Parliamentarians need to raise the bar


I still hear the echoes of the commanding voice of the late Dr Eric Eustace Williams, first prime minister of Trinidad and Tobago and then leader of the People’s National Movement; Mr Simbhoonath Capildeo, then-leader of the Democratic Labour Party, pleading on behalf of the Opposition; and the warrior, Mr Bhadase Sagan Maraj, humbly addressing the chair, ‘Mr Speaker, Sa.’

Those were the days when the two existing radio stations were our only means to see the behaviour of our parliamentarians and hear the debates.

People with ‘broughtupcy’ will curse the technology of the day for bringing a derogatory version of Parliament into our homes. I will not tune in to this channel again, for fear of perverting my smart TV.

If children of school age are to watch Parliament in progress, I strongly suggest they do so with parental guidance.

I can’t believe this is what we inherited from the colonial master or what our interpretation of the House of Lords and the House of Commons is. There is no respect for the Speaker, who very often has to become embroiled in a shouting match to discipline, threaten or expel members of the House.

The language is unbecoming of people who represent their communities or the citizenry and have professional qualifications. A marketplace minus adult language is a fitting description.

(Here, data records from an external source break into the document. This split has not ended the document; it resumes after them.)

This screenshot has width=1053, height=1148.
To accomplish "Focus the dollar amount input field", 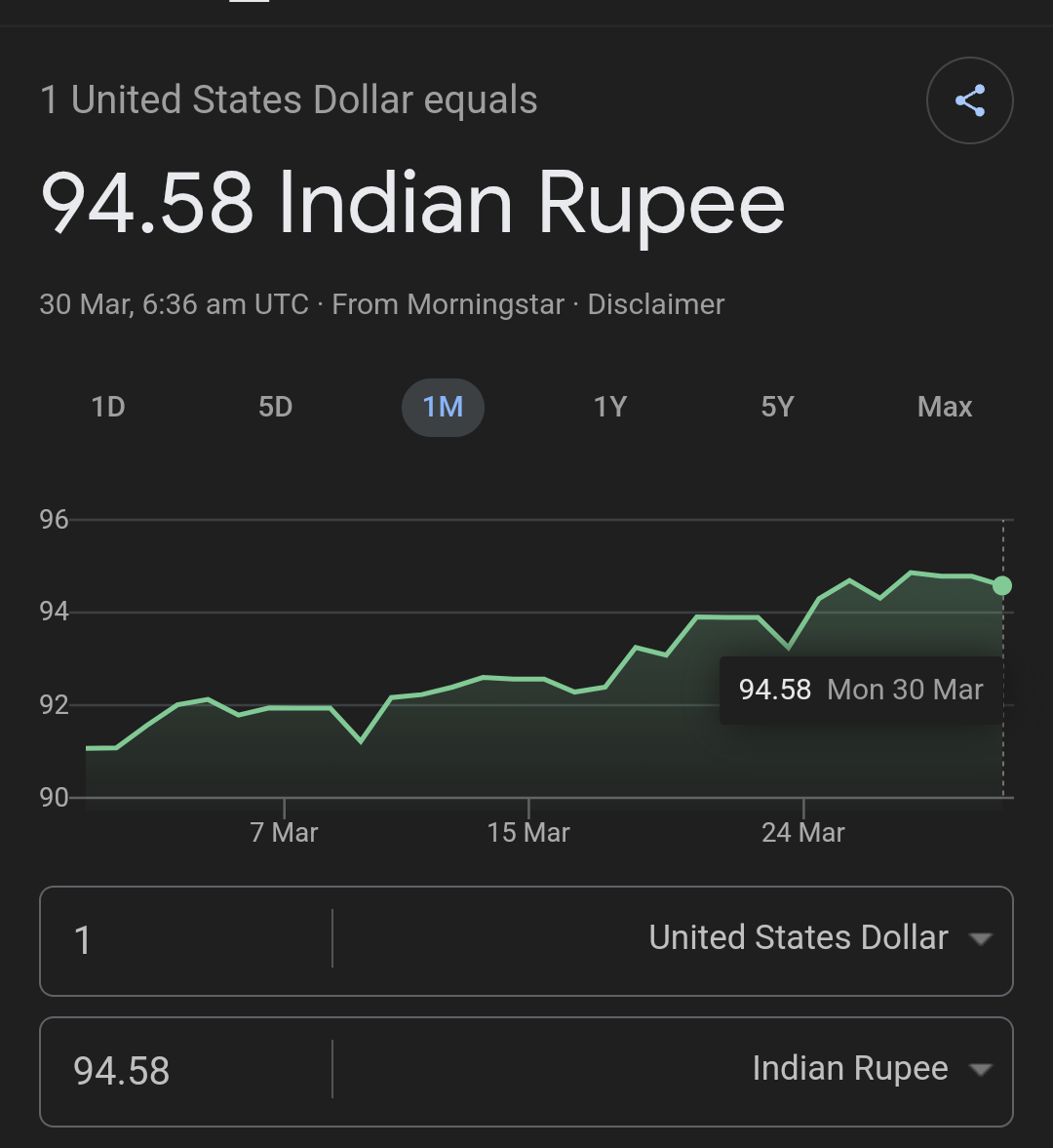I will (185, 940).
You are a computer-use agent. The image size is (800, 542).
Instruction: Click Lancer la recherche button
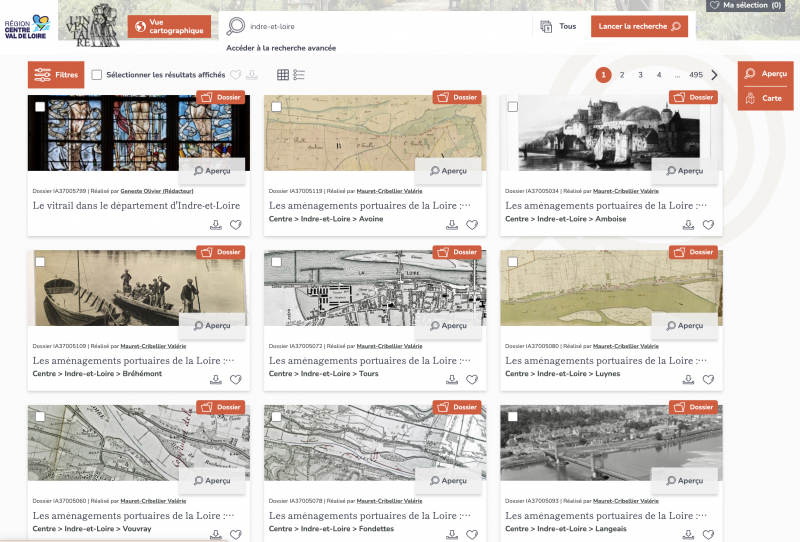point(639,27)
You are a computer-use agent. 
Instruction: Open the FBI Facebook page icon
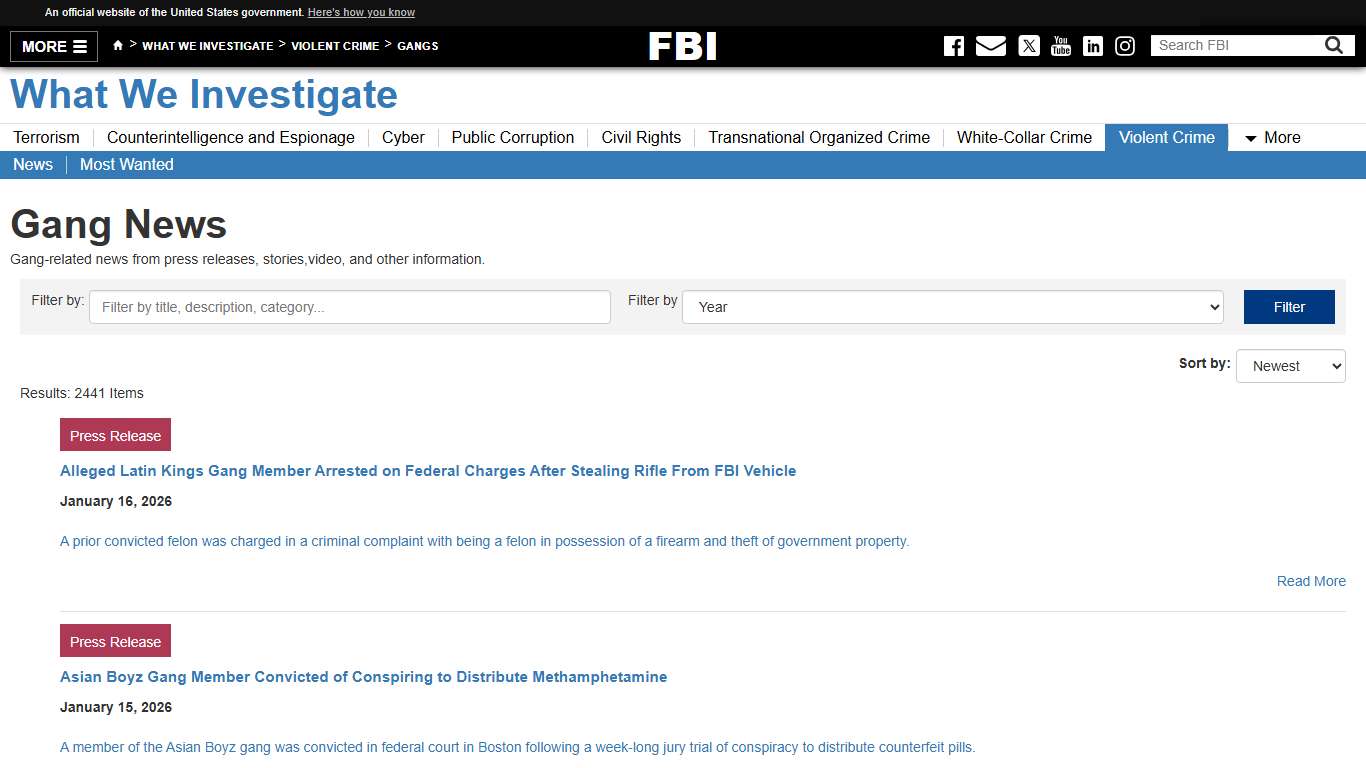[953, 45]
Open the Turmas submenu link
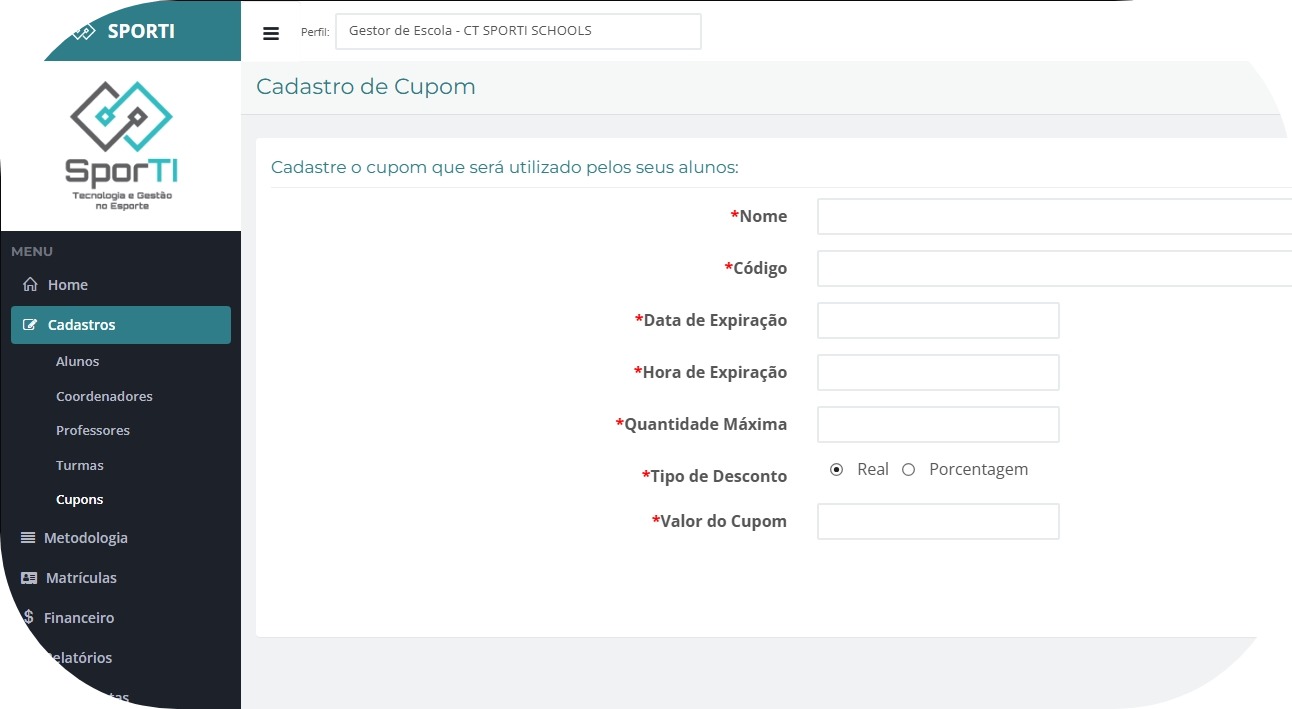 (80, 466)

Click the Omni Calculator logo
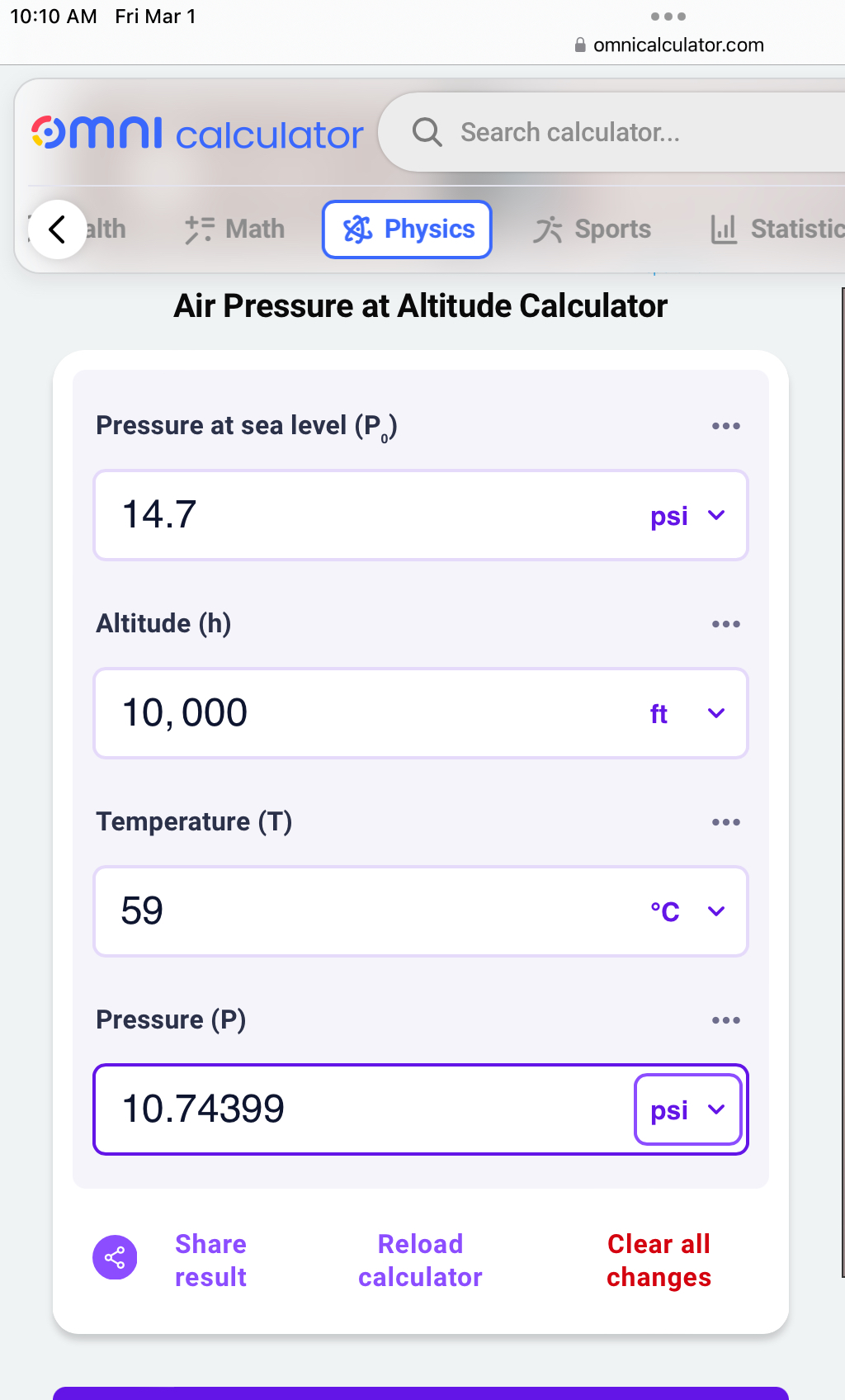[x=197, y=133]
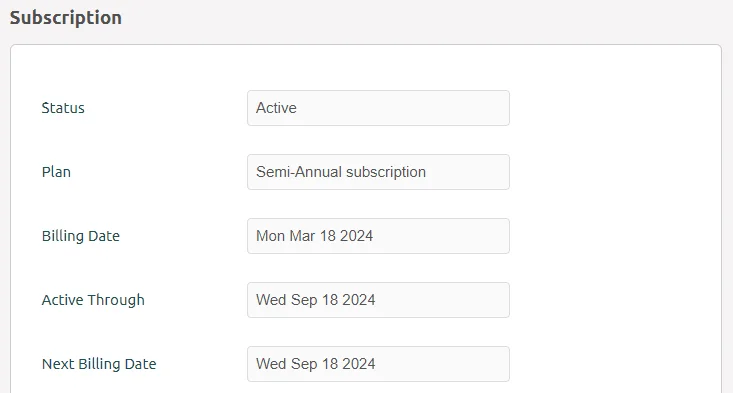Click the right end of the Status field

[x=496, y=108]
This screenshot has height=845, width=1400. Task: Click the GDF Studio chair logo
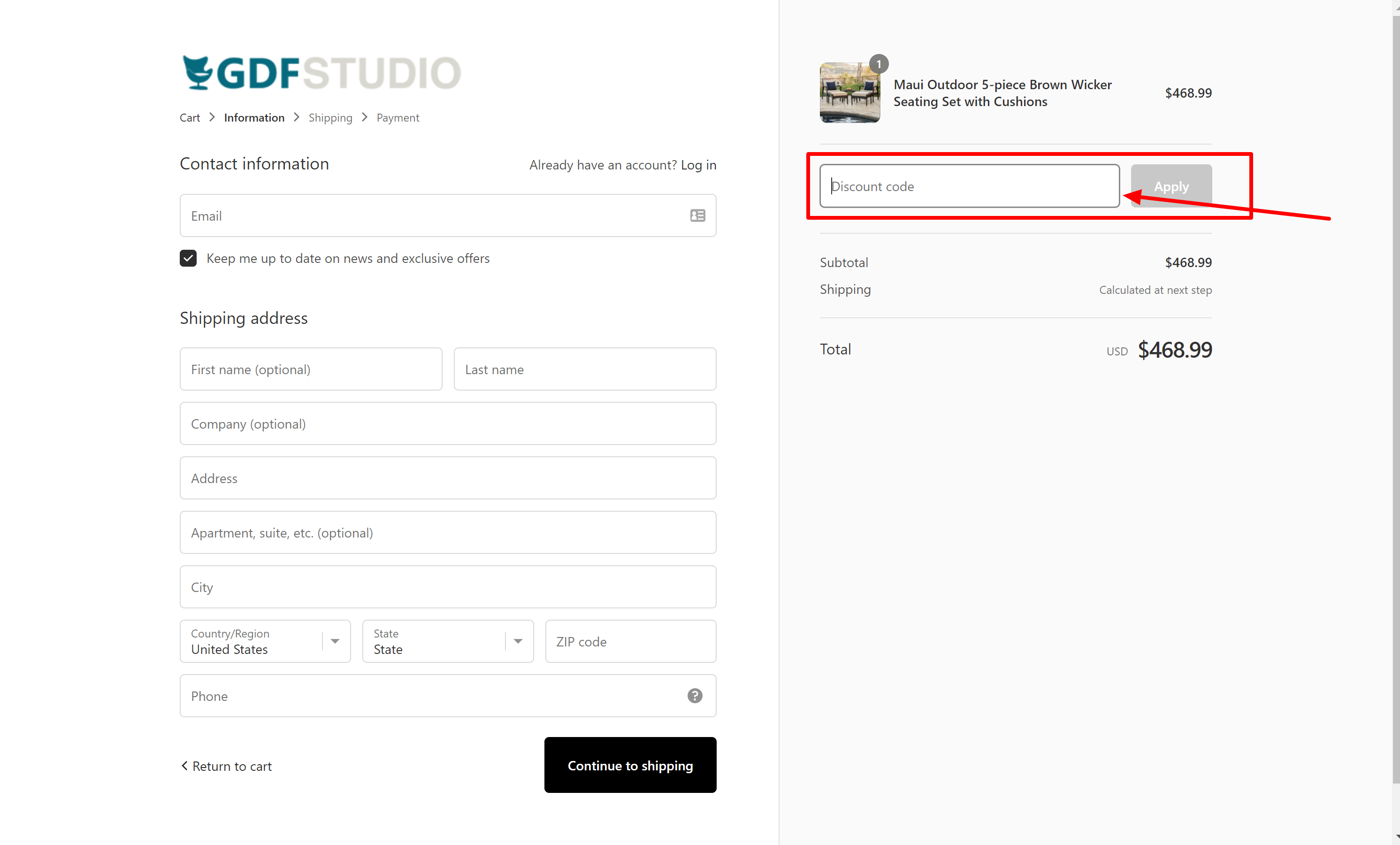click(199, 72)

The late Freddie Kissoon, looking from beyond, might mistake the scene for a rerun of his Calabash Alley. In and out of Parliament, the uncouth and despicable behaviour continues. The gutter behaviour of our parliamentarians is reflected in the breakdown of our social, economic and political institutions.

A school for parliamentarians was suggested, but never materialised. Such a ‘protocol school’ should be on the front burner, especially for the ‘green horns’.

However, before the behaviour hits rock bottom, I want present and future parliamentarians to know these ‘Nos’: • No walkouts. It is discourteous to exit Parliament when a fellow member is presenting. You are obligated to sit, listen, analyse and then criticise. You are not representing yourself, but the citizens. Walking off the job warrants loss of income.

• No name-calling or use of ill-names. Dignity must prevail at all times. Live up to the titles ‘The Right’, ‘The Honourable’ and ‘The Member’.

• No abuse of parliamentary privilege. This is not a forum for gossip and slander. Let the business of the nation be your focus at all times.

• No sleeping. Guardians are to be always alert to protect the interest and the welfare of the citizens.

• No inappropriate reading of newspapers. Government or Opposition must be respectful of all presentations. Attending to cellphones is equally disrespectful.

• No desk-thumping. A round of applause can be used as congratulations for excellent remarks.

• No telecast of debates unless the behaviour is impeccable.

• No critique or compromise

should be made unless they are the views of the people you represent.

Both Government and Opposition represent the people, and are responsible for success or failure in any endeavour. Let’s raise the bar, parliamentarians. You are on candid camera.